*Goal:*
Can you arrange the records below as a Markdown table with the columns "Row" and "Line," giving each non-blank line its own numbered row? Leave the pictures out of the table.

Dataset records
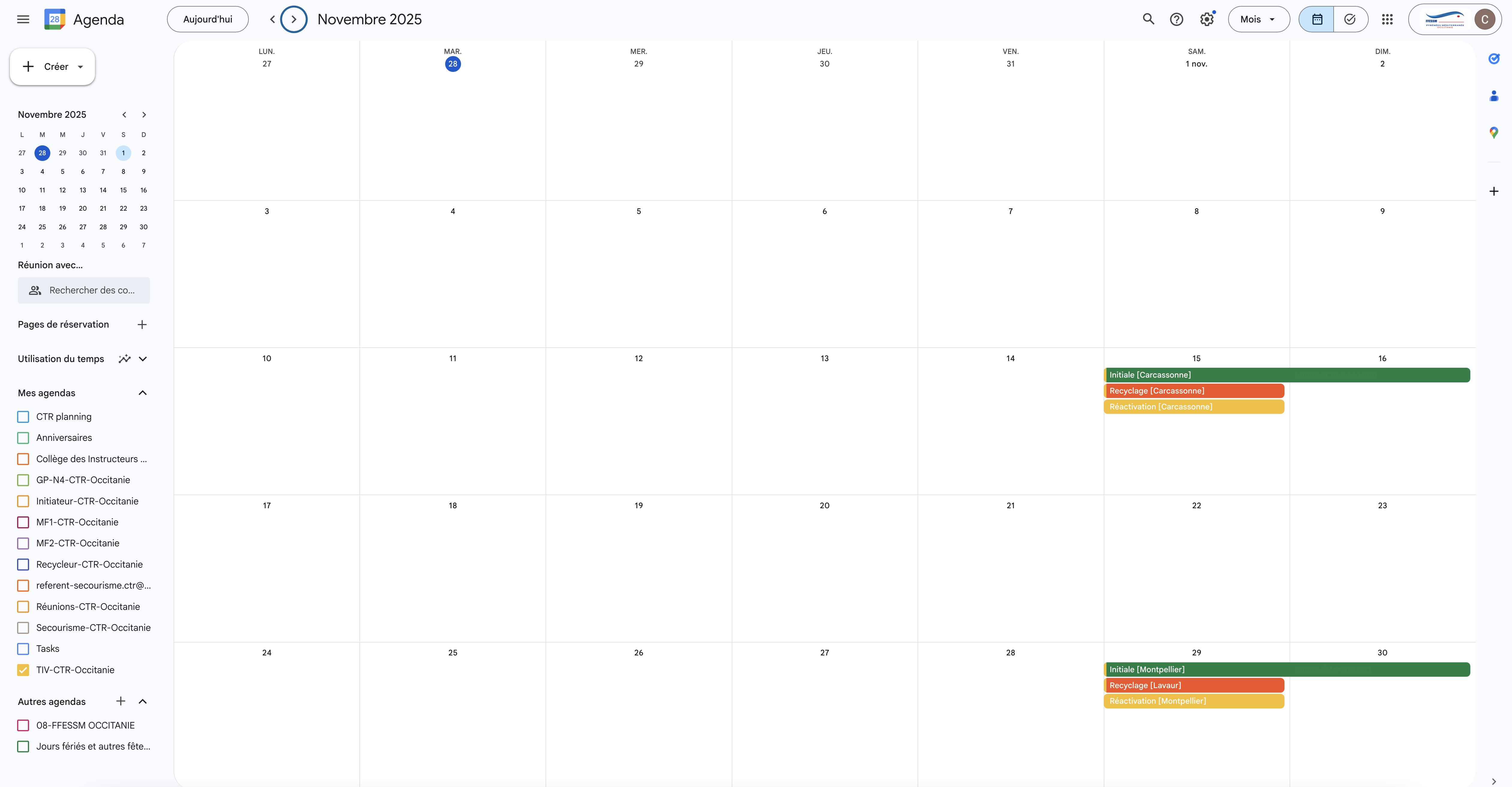The height and width of the screenshot is (787, 1512).
Task: Open the Mois view dropdown
Action: click(x=1258, y=19)
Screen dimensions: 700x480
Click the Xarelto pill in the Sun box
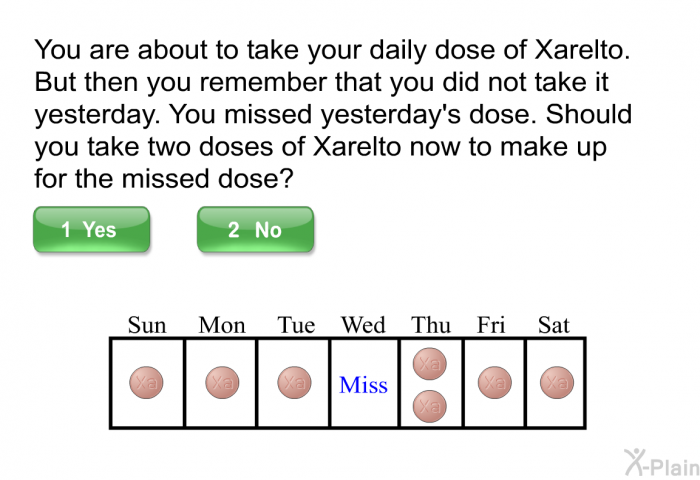pyautogui.click(x=146, y=383)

*Answer below:*
| Row | Line |
|---|---|
| 1 | The height and width of the screenshot is (787, 1512). |
| 2 | Task: Open the Mois view dropdown |
| 3 | Action: click(x=1258, y=19) |
| 4 | Screen dimensions: 700x480 |
| 5 | Click the Xarelto pill in the Sun box |
| 6 | pyautogui.click(x=146, y=383) |